It can be a challenge to plan your day and squeeze all your tasks in 24 hours. And when you are moaning that you don’t have enough time to go to the gym or to call your mother, remind yourself that you’re not the only one with a tight schedule. Going further – all legendary people, like Mozart, Tchaikovsky or Kant, probably had the same issues. But they somehow managed to get the most from their days and now we will take a closer look how did they do this.

Mason Currey took a deep look into habits of 161 famous artists in his book called ‘Daily Rituals: How Artists Work”. Currey shed some light to a typical day of work and many eccentric routines of writers, composers, painters or philosophers.

Coffee & bath

Ludwig van Beethoven couldn’t start his day without a coffee, which isn’t anything bizarre. The weirdest thing in that is that he meticulously counted 60 coffee beans to prepare it. While bathing, he was playing with jugs full of water and his hands – turning himself into a state of meditation. While this ritual worked wonders for his art, it didn’t win his popularity as a neighbour – water was very often dripping through floor!

Another great persona with love for bathing was Benjamin Franklin. Although he didn’t took inspiring baths like Benjamin Britten or long showers like Woody Allen. He preferred to take an “air bath” – where he sat in his room without any clothes on, while reading and writing.

Give yourself a break

But those are examples of bizarre habits. Author also writes about ordinary routines that we could apply to our lives like exercising, walking or taking a nap. Great minds in our history worked a lot on their artwork, but the act of creation was not the essence of it. Small breaks was something more important! Taking time off, even for 5 minutes, let them clear their minds and come up with fresh, better ideas.

Sleeping patterns

Frank Lloyd Wright, an architect, used to work between 4 and 7AM. After a quick nap in the morning he didn’t work more during his day. Those three-four hours before the sunrise were the only moments when he had a clear mind and could devote himself to acts of creation. Actually, about a third of the 161 artists mentioned in the Currey’s book were waking up before 7 o’clock in the morning. Maybe it’s time to become an early bird then?

Being hungry helps

There was also one interesting pattern amongst many famous people – starving.
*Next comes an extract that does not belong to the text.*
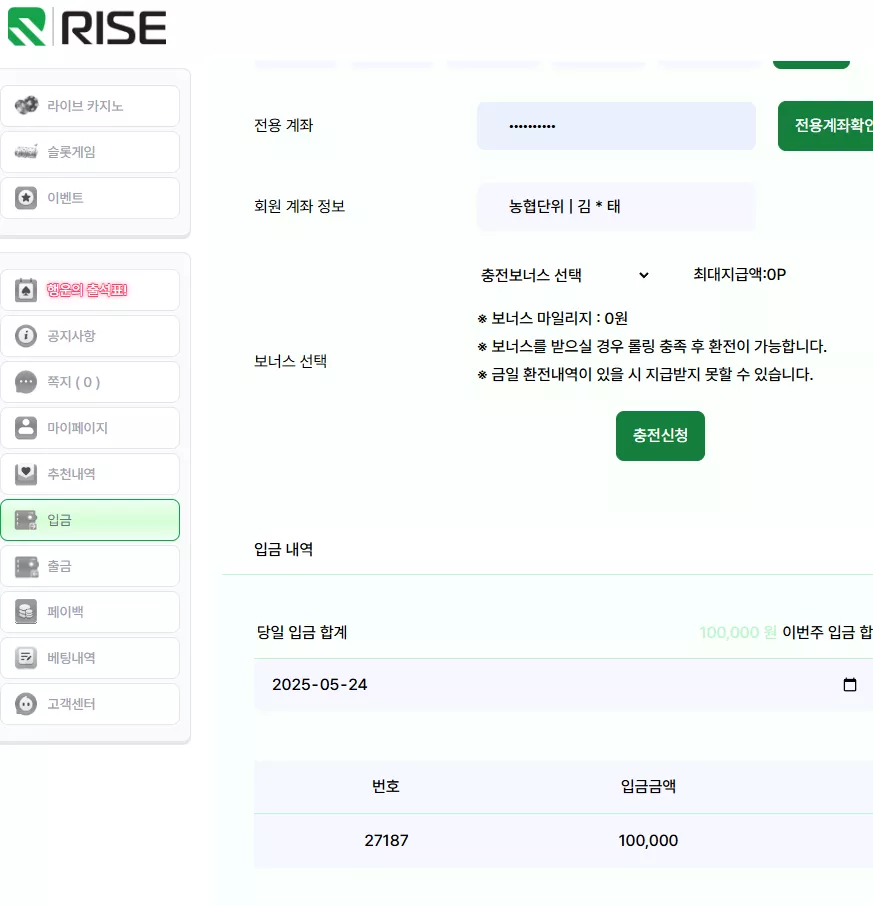Screen dimensions: 873x905
Task: Focus the 전용 계좌 masked input field
Action: 616,126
Marcel Proust, Glenn Gould and Immanuel Kant were not the biggest fans of frequent eating. They usually ate only one meal during their day! Others ate lightweight food or did a little bit of fasting during really important days. All of them pointed out that they worked more productively on an empty stomach or after small meals. Well, we bet it’s also a great idea if you’re striving to lose some weight…
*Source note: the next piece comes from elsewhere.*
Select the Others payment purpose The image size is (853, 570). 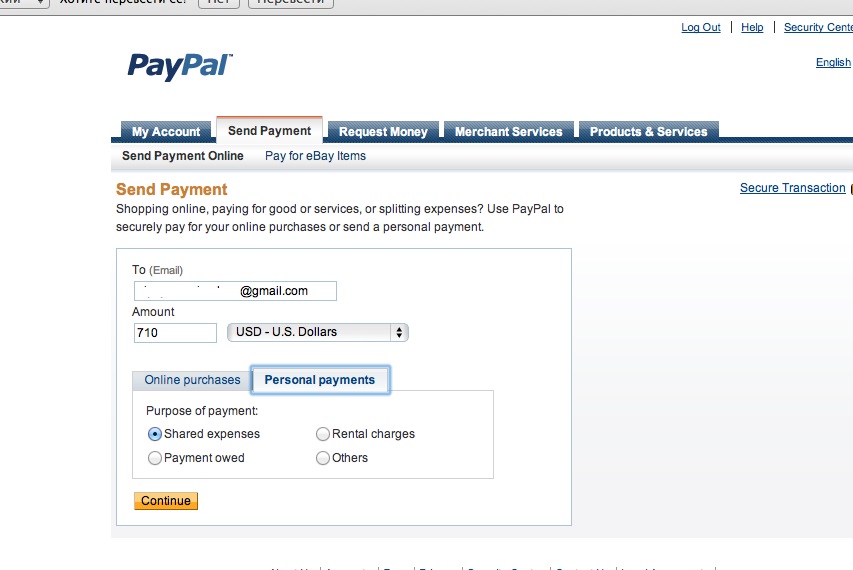tap(323, 458)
Here are daily routines of few artists from Currey’s book – infographic was made by RJ Andrews (click for a larger size):


Those time sheets can be an inspiration for you or maybe even some explanation of your work schedule (early birds vs. night owls battle has begun!). In most scenarios it’s not possible to apply those routines to your life, especially when you’re working full time. Also you have to remember that copying habits of fine artists won’t make you great all of a sudden. But it might be helpful to achieve perfection in time management. One day.